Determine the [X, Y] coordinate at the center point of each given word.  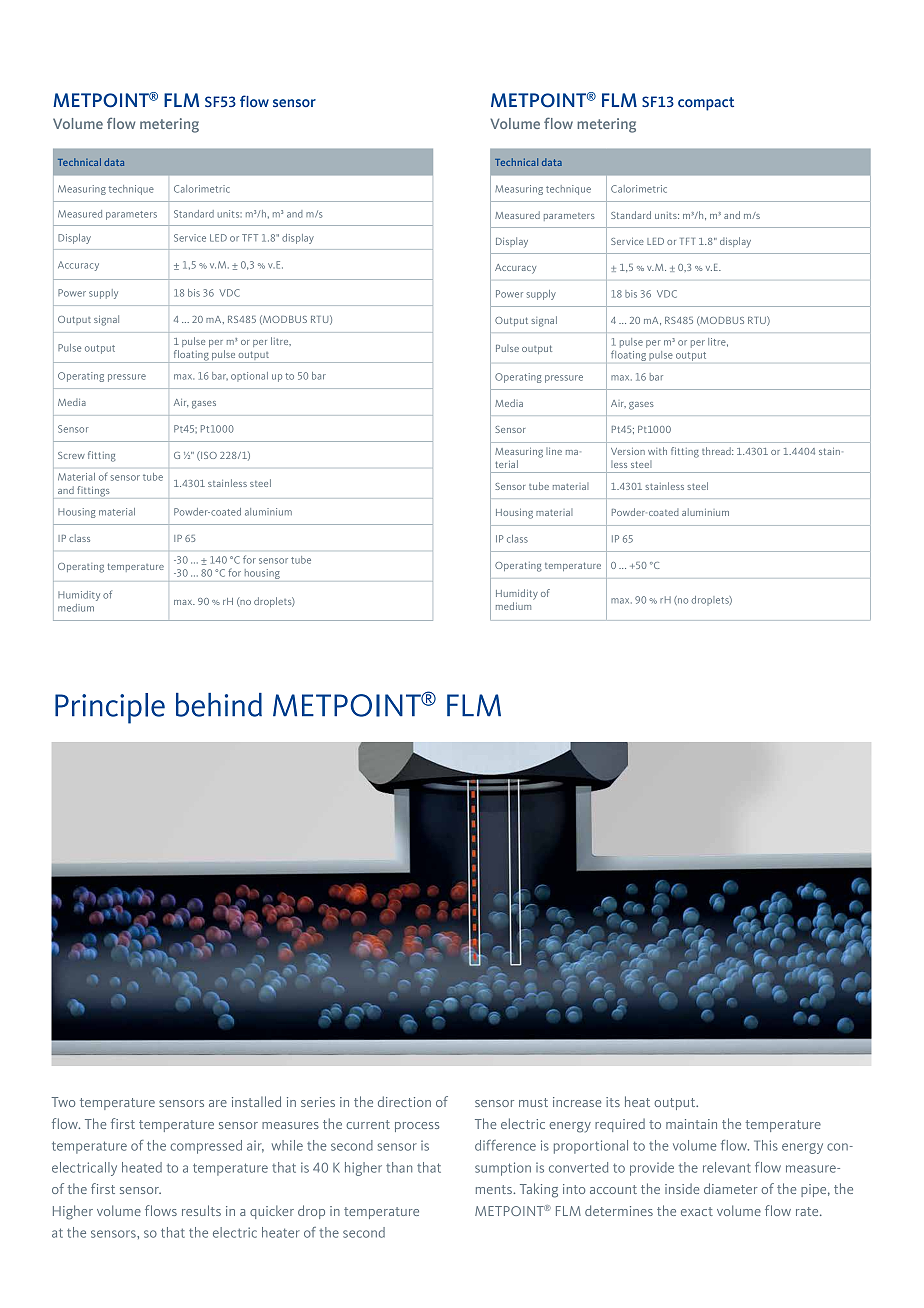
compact [706, 104]
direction [404, 1101]
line [554, 451]
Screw [71, 455]
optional [249, 377]
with [657, 451]
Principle [110, 708]
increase [577, 1102]
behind [219, 705]
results [201, 1210]
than [399, 1167]
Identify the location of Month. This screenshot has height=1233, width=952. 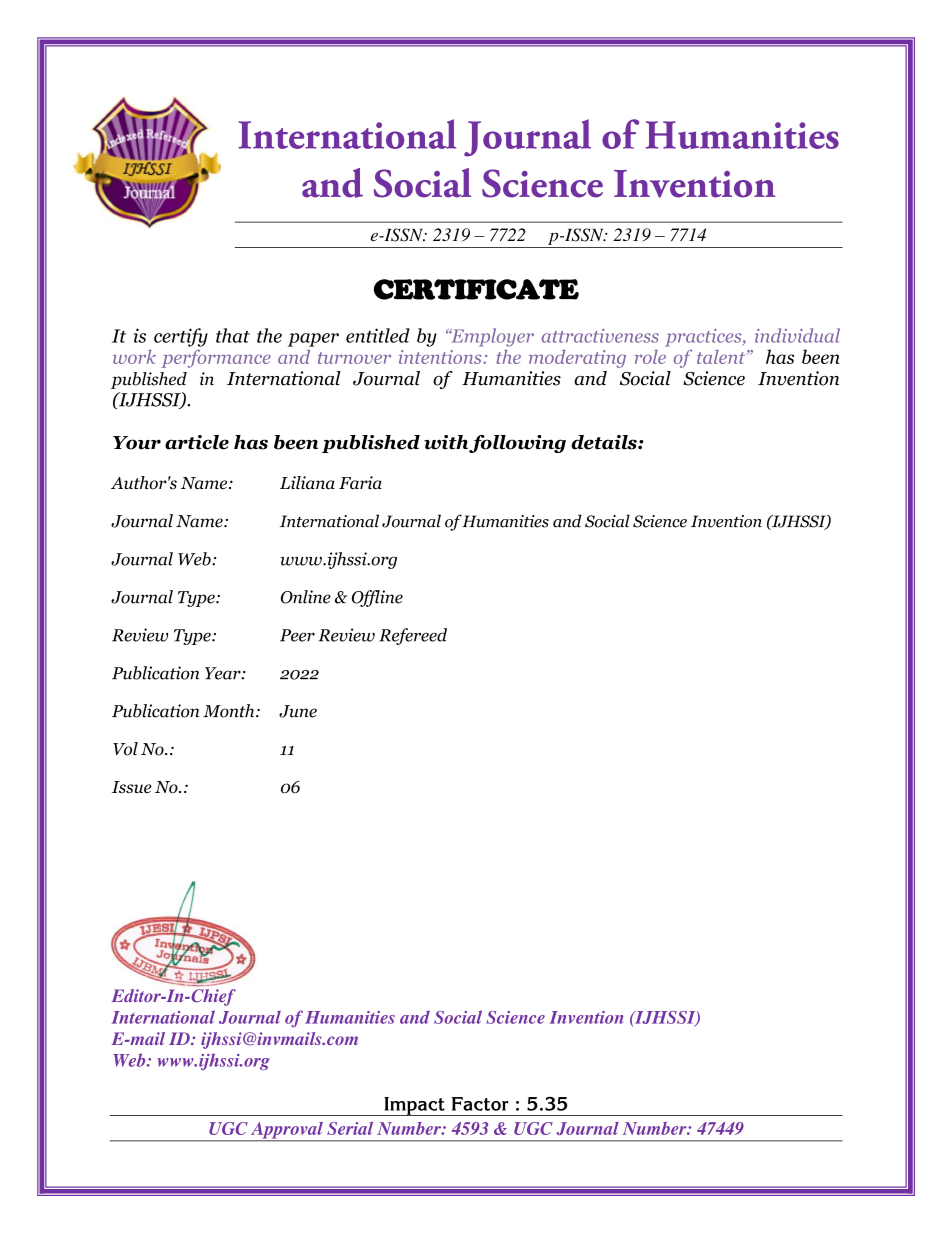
-----
◆ Exercise description
Print all of the rows above verbatim, leaving out the pictures.

◆ Exercise response
Determine the [X, Y] coordinate at the center point of each given word.  
compact [706, 104]
direction [404, 1101]
line [554, 451]
Screw [71, 455]
optional [249, 377]
with [657, 451]
Principle [110, 708]
increase [577, 1102]
behind [219, 705]
results [201, 1210]
than [399, 1167]
Identify the location of Month. This screenshot has height=1233, width=952. 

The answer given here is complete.